Le reconocemos al actual gobierno chavista la decisión histórica de haber hecho posible, en el inicio de su primera gestión, la consagración constitucional de la autonomía universitaria en el país. Sin embargo, hoy le atribuimos la responsabilidad de un hecho doloroso y nefasto, cual es, el haber dinamitado las condiciones necesarias para el ejercicio fructífero de ese principio en nuestras primeras casas de estudio en los últimos diez años. El deterioro de esas condiciones es de tal magnitud que en la actualidad, sin exagerar, cabe preguntarse si las universidades venezolanas pueden en verdad hacer uso efectivo de la autonomía para cumplir su misión primordial. En tal sentido, algunos argumentos permiten sostener, más bien, que la autonomía universitaria tiende a convertirse peligrosamente en letra muerta en la Venezuela de estos tiempos, sólo existente fundamentalmente en unas pocas líneas del texto de nuestra Carta Magna y de determinadas leyes.

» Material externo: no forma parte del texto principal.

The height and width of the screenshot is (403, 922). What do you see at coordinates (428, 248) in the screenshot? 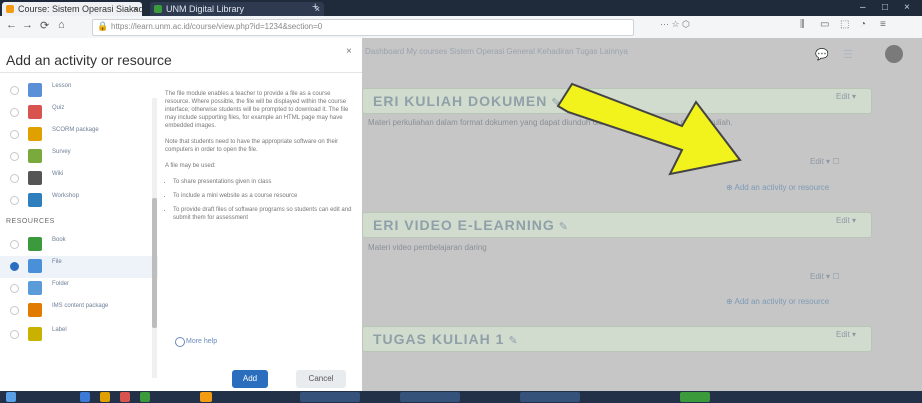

La labor destructiva desarrollada al respecto por el régimen se ha expresado de distintos modos. Uno de ellos, mediante un discurso en el que la universidad autónoma es considerada un enemigo político de la llamada revolución bolivariana, y, como tal, en blanco de todo tipo de agresiones y acusaciones que contribuyen a enrarecer su clima institucional, creando recurrentemente zozobras y, por consiguiente, una desestabilización con efectos muchas veces paralizantes en su vida cotidiana. Es un discurso perverso con el que no sólo se ataca y descalifica a la institución por razones políticas e ideológicas, sino con el cual se estimulan igualmente contra ella, las acciones de algunos grupos violentos o radicales que, identificados con el gobierno, operan con total impunidad.

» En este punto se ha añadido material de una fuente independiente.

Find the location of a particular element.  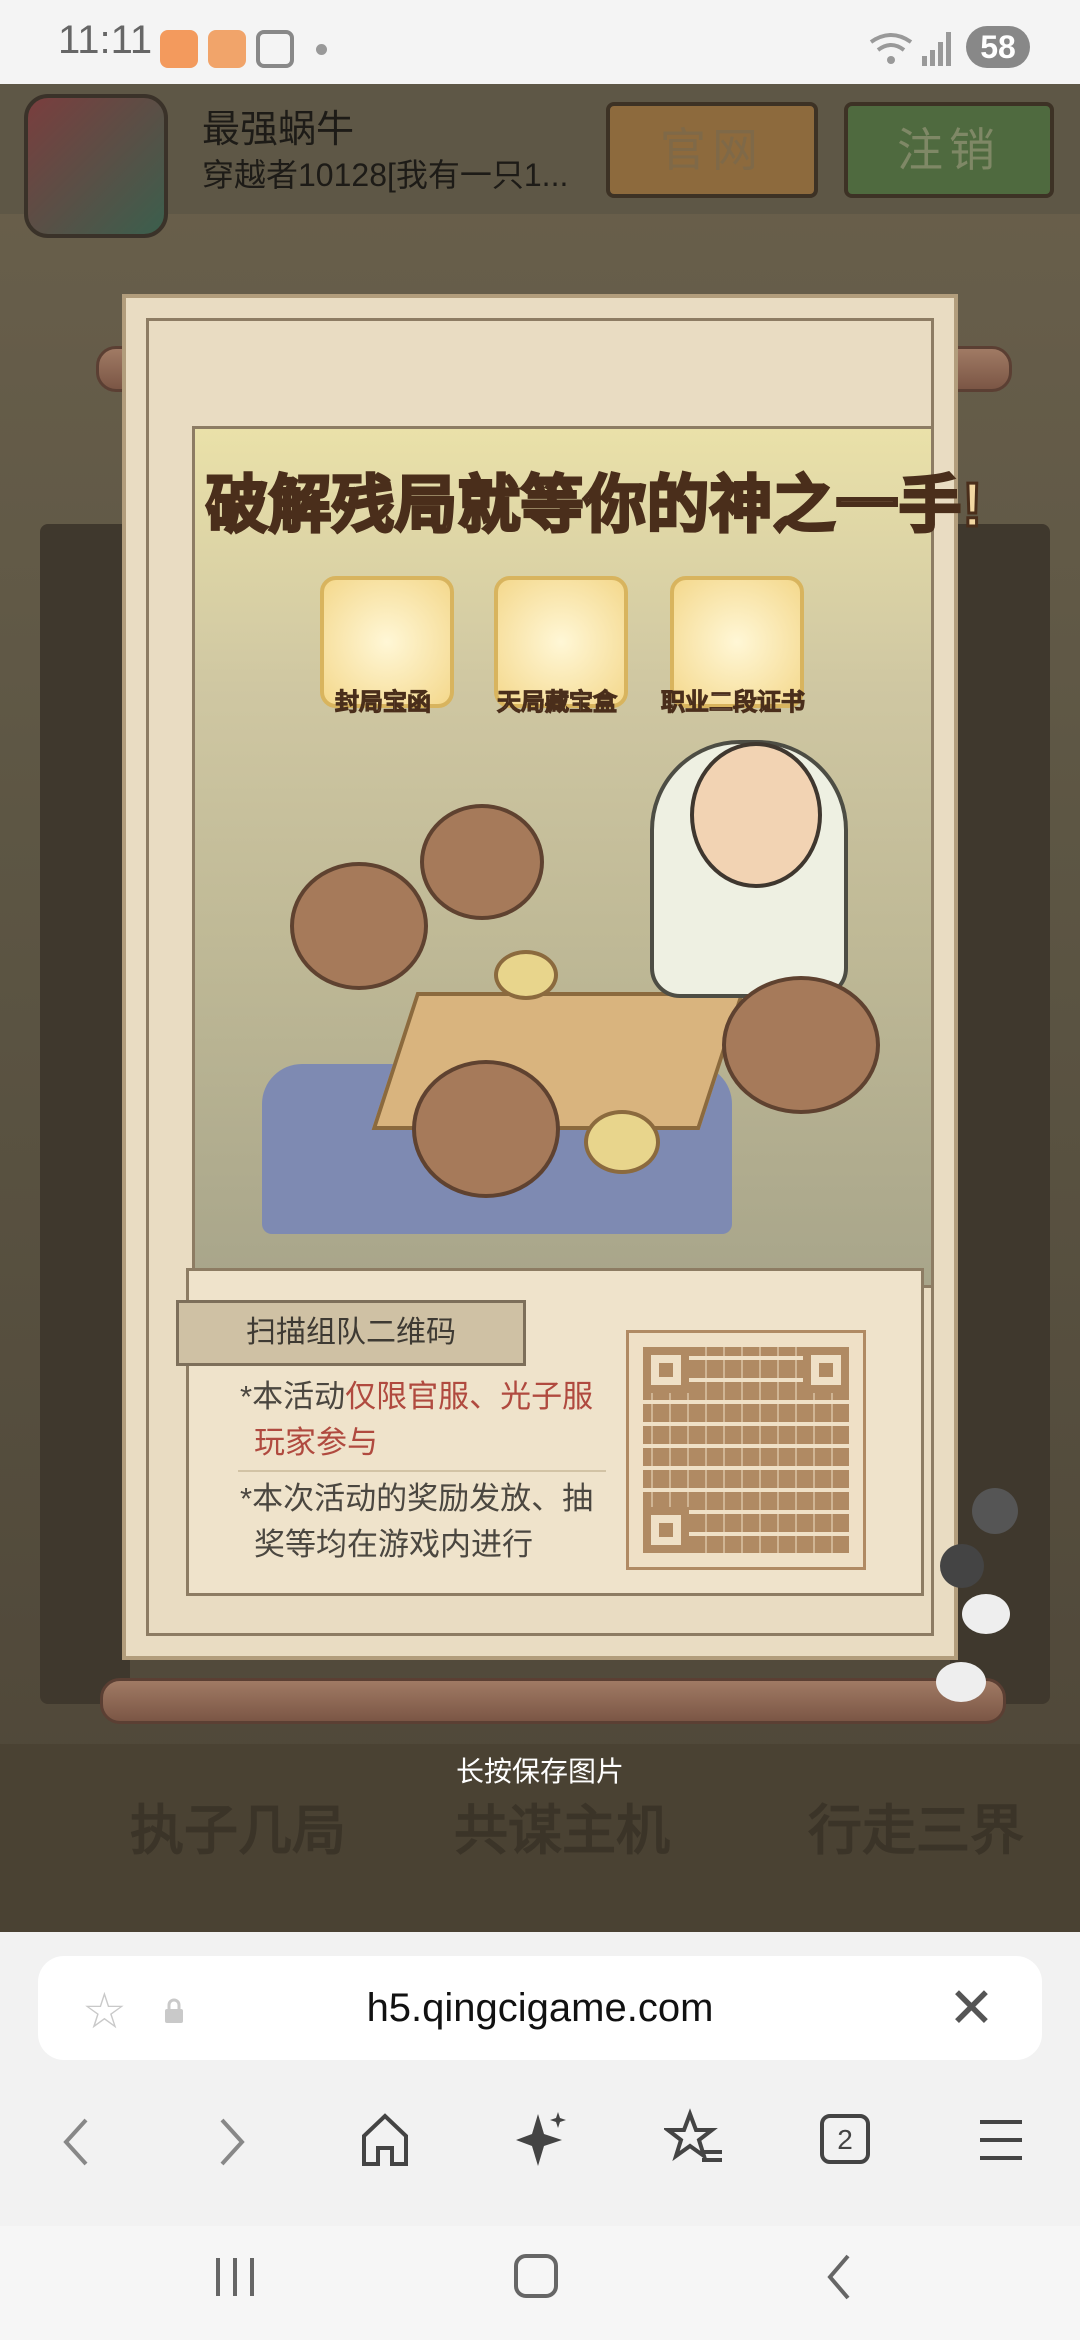

poster-headline: 破解残局就等你的神之一手! is located at coordinates (595, 506).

No menos desestabilizadoras han sido algunas decisiones de determinados órganos del Poder Público que, en circunstancias que indican la inexistencia en el país de un verdadero Estado de Derecho, se han pronunciado sobre varios asuntos universitarios con un sesgo claramente favorable a los intereses políticos del Ejecutivo, violando la Constitución y las leyes. El caso de la aprobación de la Ley Orgánica de Educación por la Asamblea Nacional es un claro ejemplo de ello, en cuyo contenido hay un articulado referido a la educación universitaria que destruye el concepto de comunidad académica, distorsiona el significado de la democracia universitaria y atenta contra la autonomía universitaria. Asimismo, cabe referir lo hecho recientemente por el Tribunal Supremo de Justicia, al ordenar de manera arbitraria la suspensión de las elecciones decanales en diferentes universidades, desconociendo en esto el legítimo derecho y la obligación de nuestras instituciones educativas de utilizar su reglamento electoral interno con base en el texto constitucional y en la aún vigente Ley de Universidades.
Agréguese a todo esto, la política sostenida de acorralamiento financiero y presupuestario del gobierno contra las universidades autónomas, con la cual se reducen de manera ostensible los espacios y las opciones para la acción verdaderamente autónoma de esas instituciones en el desarrollo de sus políticas académicas. En ese marco de enorme restricción presupuestaria, en el que más del 84% de los recursos económicos asignados por el Estado son para el pago del personal, entre ellos, al personal jubilado que representa cerca del 55% de la nómina, ¿se cuentan con las condiciones necesarias para que puede hablarse en realidad de autonomía para impulsar y poner en marcha proyectos de docencia y de investigación de envergadura? ¿Se tiene autonomía para potenciar la vida académica con docentes cuyos sueldos están muy por debajo de lo que devenga un profesor universitario en otros países de América Latina y del mundo? ¿Tiene sentido, entonces, que sigamos hablando de la autonomía universitaria sin pensar en las condiciones presupuestarias requeridas para su ejercicio?
Sin duda, hoy los universitarios nos encontramos ante el gran desafío de redimensionar la lucha por la autonomía universitaria.